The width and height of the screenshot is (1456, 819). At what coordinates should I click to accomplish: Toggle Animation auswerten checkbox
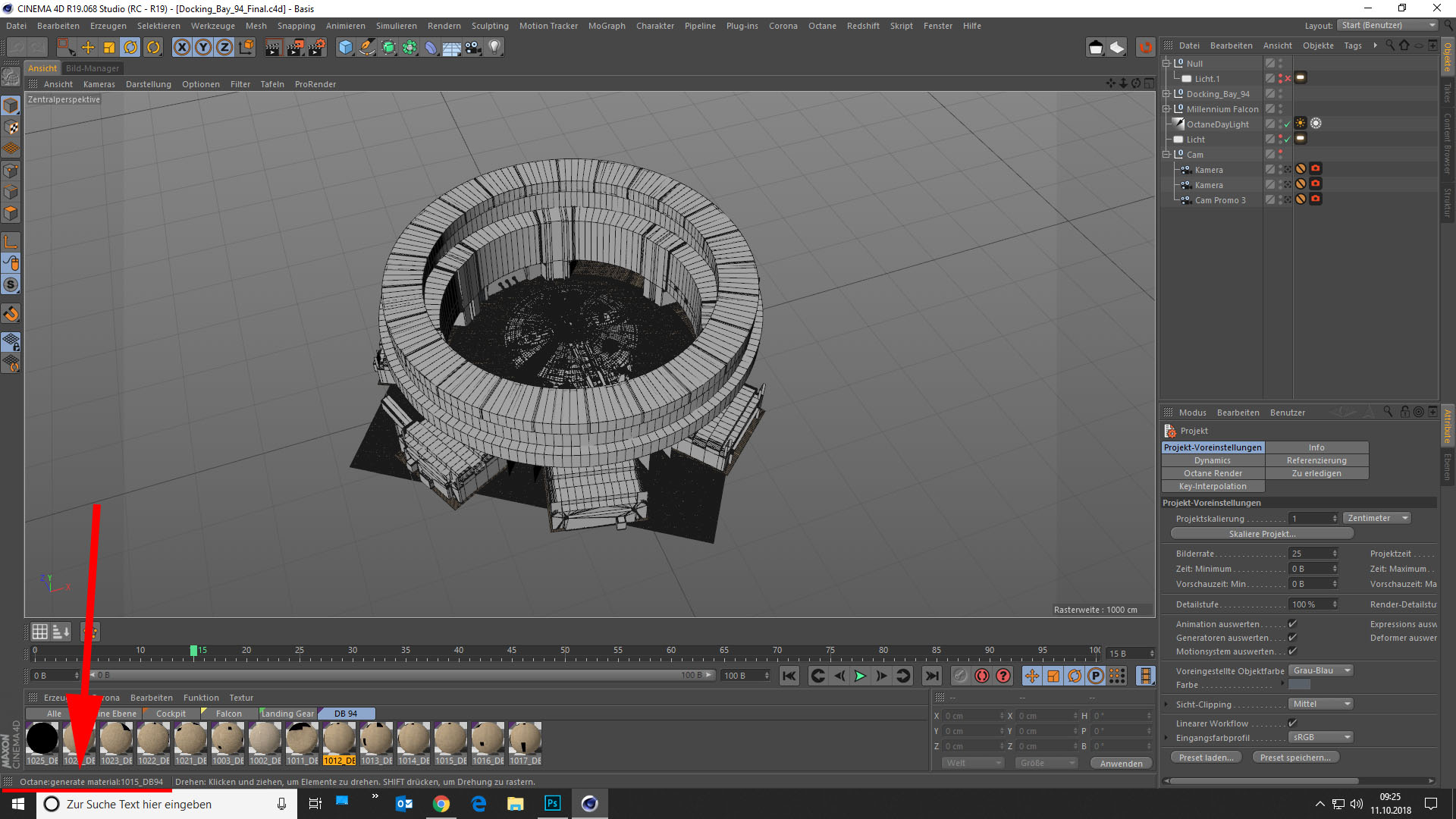(x=1292, y=624)
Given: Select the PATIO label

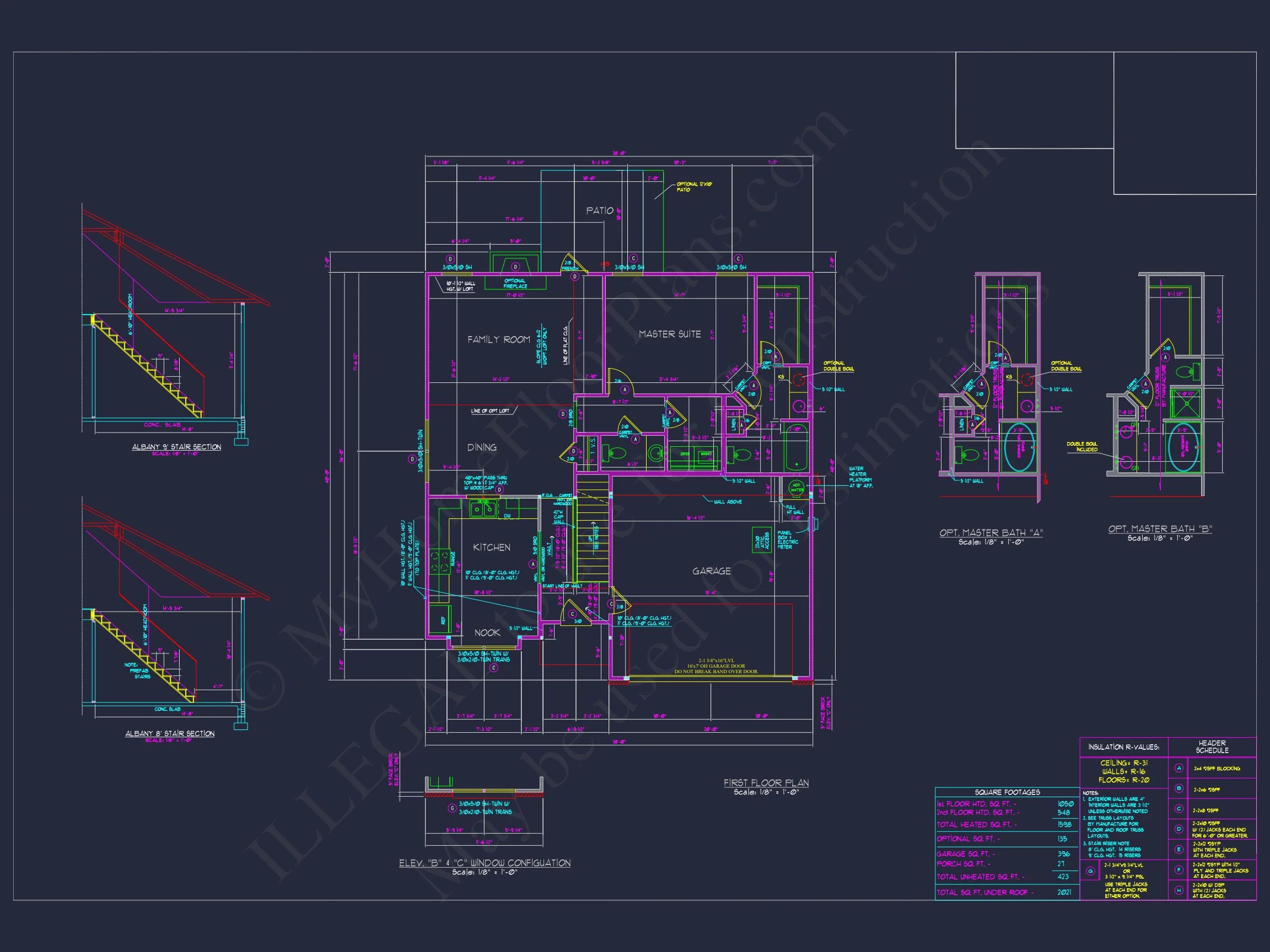Looking at the screenshot, I should tap(599, 210).
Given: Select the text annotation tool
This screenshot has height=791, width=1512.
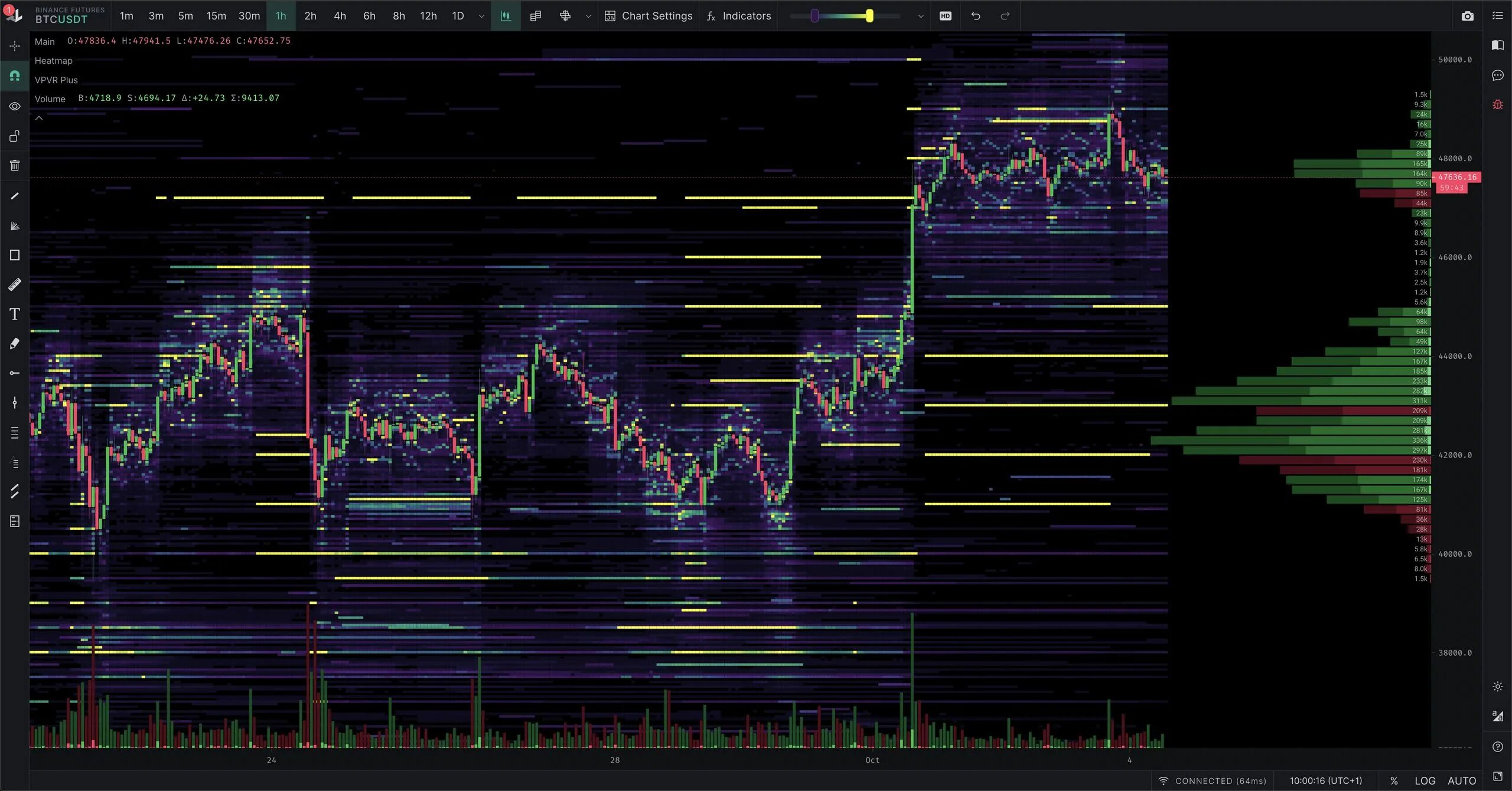Looking at the screenshot, I should click(15, 314).
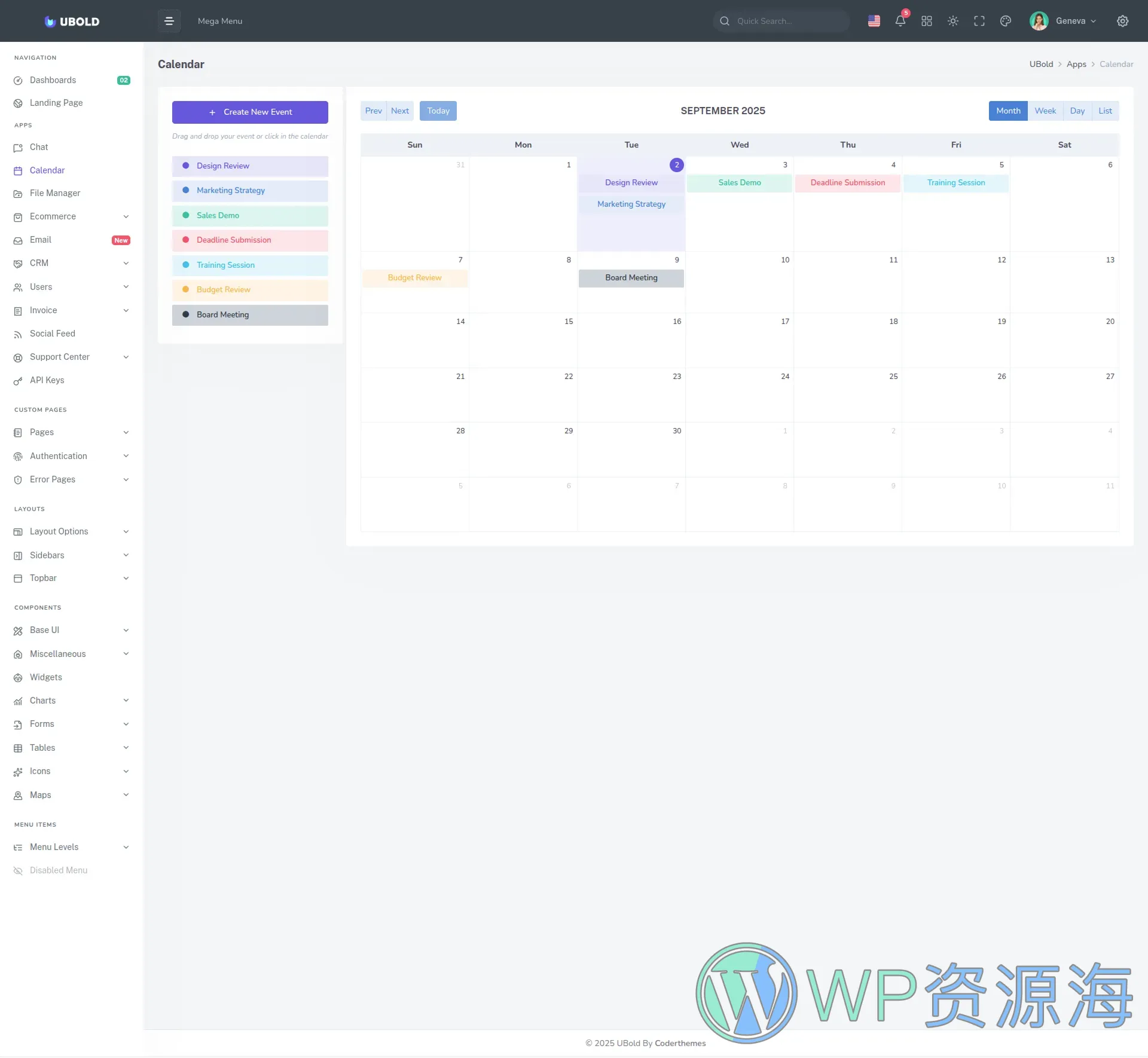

------------------------------------

**WHAT THIS TASK INVOLVES**
An exact copy is required of the lines from the start of the records above through the line with "Given: Select the text annotation tool", and only those, without any pictures.

**YOUR RESPONSE**
The width and height of the screenshot is (1456, 819). At what coordinates should I click to accomplish: Toggle Animation auswerten checkbox
(x=1292, y=624)
Given: Select the PATIO label

Looking at the screenshot, I should tap(599, 210).
Given: Select the text annotation tool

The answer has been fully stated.